Evaluate $\displaystyle{\lim_{n\to \infty}\frac{1}{n}\sum_{r=0}^{n-1}\cos\frac{r\pi}{2n}}$

Question

What is the value of $$\displaystyle{\lim_{n\to \infty}\frac{1}{n}\sum_{r=0}^{n-1}\cos\frac{r\pi}{2n}}$$

The answer is given as $1$ but I am almost 100% sure it will not be $1$. What will be the correct answer and how to find it.

Answer 1

Hint : This is equivalent to the integral $\int_{0}^1 \cos {\dfrac{\pi x}{2}}dx $

In general, $$\int_{0}^1f(x)dx=\lim_{n\rightarrow \infty}\sum_{r=0}^{n-1}\dfrac{1}{n}f(\dfrac{r}{n})$$

Also,

$$\int_{a}^bf(x)dx=\lim_{n\rightarrow \infty}\sum_{r=0}^{n-1}\dfrac{b-a}{n}f(a+r\dfrac{b-a}{n})$$

Answer 2

this is nothing but $$\int_0^1dx \cos \frac{\pi x}{2}=\frac{2}{\pi}$$. This method is known as "limit of sum", where $\frac{r}{n} $ is replaced by $x$, $$\frac{1}{n}$$ is replaced by $dx$ and $$\sum_{n_0}^{n_1}$$ by $$\int_a^b$$. The limits are evaluated as: $$a=\lim_{n \to \infty}\frac{n_0}{n}$$ and $$b=\lim_{n \to \infty} \frac{n_1}{n}$$

Answer 3

By the Riemann sum we have

$$\lim_{n\to\infty}\frac1n\sum_{r=0}^{n-1}\cos\left(\frac{r\pi}{2n}\right)=\int_0^1\cos\left(\frac{\pi x}{2}\right)dx=\frac2\pi\sin\left(\frac{\pi x}{2}\right)\Bigg|_0^1=\frac2\pi$$

Answer 4

Without integrals, using complex numbers.

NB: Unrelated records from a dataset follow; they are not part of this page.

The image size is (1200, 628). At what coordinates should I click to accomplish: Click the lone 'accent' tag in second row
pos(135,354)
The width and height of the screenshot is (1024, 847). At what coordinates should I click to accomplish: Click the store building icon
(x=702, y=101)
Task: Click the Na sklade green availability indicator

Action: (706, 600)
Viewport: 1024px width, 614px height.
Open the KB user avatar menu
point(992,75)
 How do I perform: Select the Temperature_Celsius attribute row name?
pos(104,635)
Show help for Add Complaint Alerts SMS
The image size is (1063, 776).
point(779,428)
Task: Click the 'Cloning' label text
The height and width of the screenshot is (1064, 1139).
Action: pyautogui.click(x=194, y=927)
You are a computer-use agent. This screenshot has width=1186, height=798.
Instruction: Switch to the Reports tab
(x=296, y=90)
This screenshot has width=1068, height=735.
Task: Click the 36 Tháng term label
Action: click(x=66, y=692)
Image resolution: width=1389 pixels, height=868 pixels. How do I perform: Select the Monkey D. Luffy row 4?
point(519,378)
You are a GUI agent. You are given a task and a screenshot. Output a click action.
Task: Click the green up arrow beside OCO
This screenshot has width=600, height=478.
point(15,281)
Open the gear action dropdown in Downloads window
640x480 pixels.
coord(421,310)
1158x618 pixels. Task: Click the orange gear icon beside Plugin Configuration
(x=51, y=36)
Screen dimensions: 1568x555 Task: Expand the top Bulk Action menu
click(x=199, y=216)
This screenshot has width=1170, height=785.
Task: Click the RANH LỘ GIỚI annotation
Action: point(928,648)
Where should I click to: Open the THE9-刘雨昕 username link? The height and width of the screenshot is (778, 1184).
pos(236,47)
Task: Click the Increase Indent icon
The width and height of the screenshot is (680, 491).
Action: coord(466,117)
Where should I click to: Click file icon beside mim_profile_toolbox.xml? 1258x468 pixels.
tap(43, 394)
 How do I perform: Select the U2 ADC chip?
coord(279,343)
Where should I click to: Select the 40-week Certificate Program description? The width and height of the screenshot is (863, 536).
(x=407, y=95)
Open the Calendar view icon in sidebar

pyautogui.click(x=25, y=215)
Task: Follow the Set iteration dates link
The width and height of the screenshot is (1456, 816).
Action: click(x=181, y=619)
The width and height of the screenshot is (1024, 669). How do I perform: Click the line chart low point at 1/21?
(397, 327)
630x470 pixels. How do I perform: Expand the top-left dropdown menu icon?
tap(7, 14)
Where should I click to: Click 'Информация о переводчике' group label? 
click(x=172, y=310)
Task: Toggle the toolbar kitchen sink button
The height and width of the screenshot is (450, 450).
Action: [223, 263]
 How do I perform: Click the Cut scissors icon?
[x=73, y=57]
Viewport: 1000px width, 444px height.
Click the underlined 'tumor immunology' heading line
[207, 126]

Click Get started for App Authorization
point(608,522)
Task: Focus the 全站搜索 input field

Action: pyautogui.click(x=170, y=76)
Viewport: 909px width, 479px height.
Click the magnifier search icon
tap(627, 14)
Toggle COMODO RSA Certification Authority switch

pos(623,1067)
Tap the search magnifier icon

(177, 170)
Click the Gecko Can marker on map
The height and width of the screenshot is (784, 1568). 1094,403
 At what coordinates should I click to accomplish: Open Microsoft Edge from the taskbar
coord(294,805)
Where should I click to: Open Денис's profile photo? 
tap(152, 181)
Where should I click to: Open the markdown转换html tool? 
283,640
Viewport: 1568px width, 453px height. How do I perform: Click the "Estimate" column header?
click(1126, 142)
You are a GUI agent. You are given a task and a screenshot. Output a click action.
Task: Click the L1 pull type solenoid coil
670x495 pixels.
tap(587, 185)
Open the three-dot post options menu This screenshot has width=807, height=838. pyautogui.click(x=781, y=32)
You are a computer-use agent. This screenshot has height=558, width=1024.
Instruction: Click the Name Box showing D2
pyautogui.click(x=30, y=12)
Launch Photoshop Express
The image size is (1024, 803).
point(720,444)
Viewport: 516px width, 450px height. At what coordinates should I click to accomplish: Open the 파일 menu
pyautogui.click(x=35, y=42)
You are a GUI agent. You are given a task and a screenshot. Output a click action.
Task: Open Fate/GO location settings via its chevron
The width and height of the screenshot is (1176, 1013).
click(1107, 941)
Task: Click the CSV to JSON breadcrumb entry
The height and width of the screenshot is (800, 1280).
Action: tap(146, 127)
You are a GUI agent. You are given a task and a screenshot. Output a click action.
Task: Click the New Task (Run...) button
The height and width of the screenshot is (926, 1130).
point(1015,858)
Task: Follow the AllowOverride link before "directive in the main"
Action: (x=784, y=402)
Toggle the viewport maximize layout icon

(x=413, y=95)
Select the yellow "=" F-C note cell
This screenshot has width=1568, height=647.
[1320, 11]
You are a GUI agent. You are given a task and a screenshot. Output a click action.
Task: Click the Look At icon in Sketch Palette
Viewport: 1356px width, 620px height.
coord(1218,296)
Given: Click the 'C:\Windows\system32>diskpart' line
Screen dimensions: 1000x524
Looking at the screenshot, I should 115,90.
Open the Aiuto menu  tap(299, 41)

Let $2\theta=\frac{\pi}{2n}$ and sum the geometric progression:

$$\sum_{r=0}^{n-1}e^{2ir\theta}=\frac{e^{2in\theta}-1}{e^{2i\theta}-1}=\frac{i-1}{e^{2i\theta}-1}=\frac{(i-1)e^{-i\theta}}{e^{i\theta}-e^{-i\theta}}=\frac{(i-1)(cos\theta-i\sin\theta)}{2i\sin\theta}.$$ Taking the real part, $$\sum_{r=0}^{n-1}\cos\frac{\pi r}{2n}=\frac{\cos\theta+\sin\theta}{2\sin\theta}=\frac12\cot\theta+\frac12.$$

In the limit when $\theta\rightarrow 0$, we can replace $\cot\theta$ by $\frac1{\theta}$ and ignore the term $\frac12$: $$\frac1n\sum_{r=0}^{n-1}\cos\frac{\pi r}{2n}\rightarrow\frac{1}{2n\theta}=\frac2{\pi}.$$